**Task instructions:**
Answer these questions from the blog post about Trieste:
(a) In what year did Trieste become a major port of the Dual Monarchy of Austria-Hungary?
(b) What language did the Italians of Trieste speak?
(c) Which city had more Slovenes than the Slovene capital of Ljubljana?

───── Supplied text

Showing posts with label James Joyce. Show all posts
Showing posts with label James Joyce. Show all posts

Wednesday, 26 October 2016

Two Jews wandering through European cities, to the delight of us all

Trieste is a movable city. Apparently.

In the early nineteenth century it was in the Austrian Empire. Not many people think of landlocked Austria as a naval power, but back then it was a significant maritime nation and Trieste was one of its great ports.


The great Austrian seaport of Trieste
In 1867, a Hungarian element was added to Trieste’s nature, when it became a major port of the Dual Monarchy of Austria-Hungary.

But then at the end of the First World War, it was finally shifted again, into Italy where it remains today.

And all those changes of citizenship, which affected the citizens as much as the city, happened without anyone having to move anywhere.

Most of the people of Trieste were in some sense Italian. They didn’t speak Italian, but then in the late nineteenth century the notion of an ‘Italian’ language was so fluid as to be practically non-existent.

My Italian professor at college liked to tell the story of the new King of Italy, previously King only of Savoy in the far North West, sending two officers to represent him at the court of his new territory, the erstwhile independent Kingdom of Naples. Before heading abroad to this posting, the officers spent some time learning the foreign language, Italian. It was only after they had been in Naples for six months that they realised the Neapolitans had taken them for English: they wore strange uniforms and spoke a language nobody knew, and the locals found no other way of accounting for them.

The Italians of Trieste spoke Triestino. And they thought of themselves as Triestini.

It was a hugely cosmopolitan city: though they were in a minority, there were more Slovenes in Trieste, on the border of Slovenia (then also Austrian and now a separate state), than in the Slovene capital of Ljubljana. There were of course many ethnic Germans too, since Trieste belonged to a German-speaking state, and naturally many Jews, as in most of the major cities of Europe of that time.

──────────
───── Dataset extract

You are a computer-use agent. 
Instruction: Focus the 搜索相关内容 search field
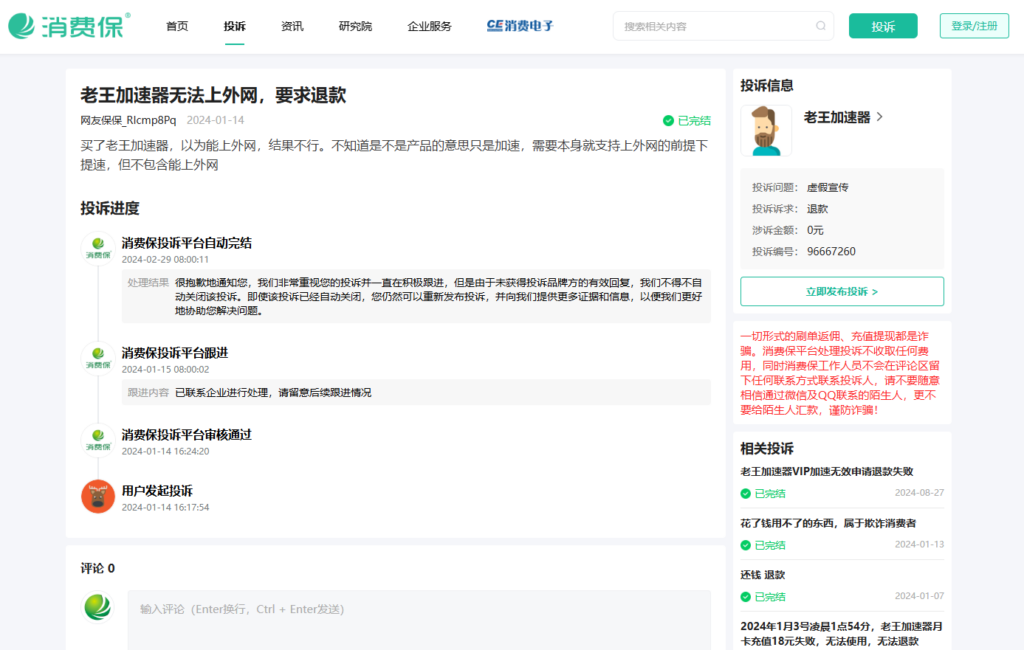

──────────

**Answer to this problem:**
(a) 1867
(b) Triestino
(c) Trieste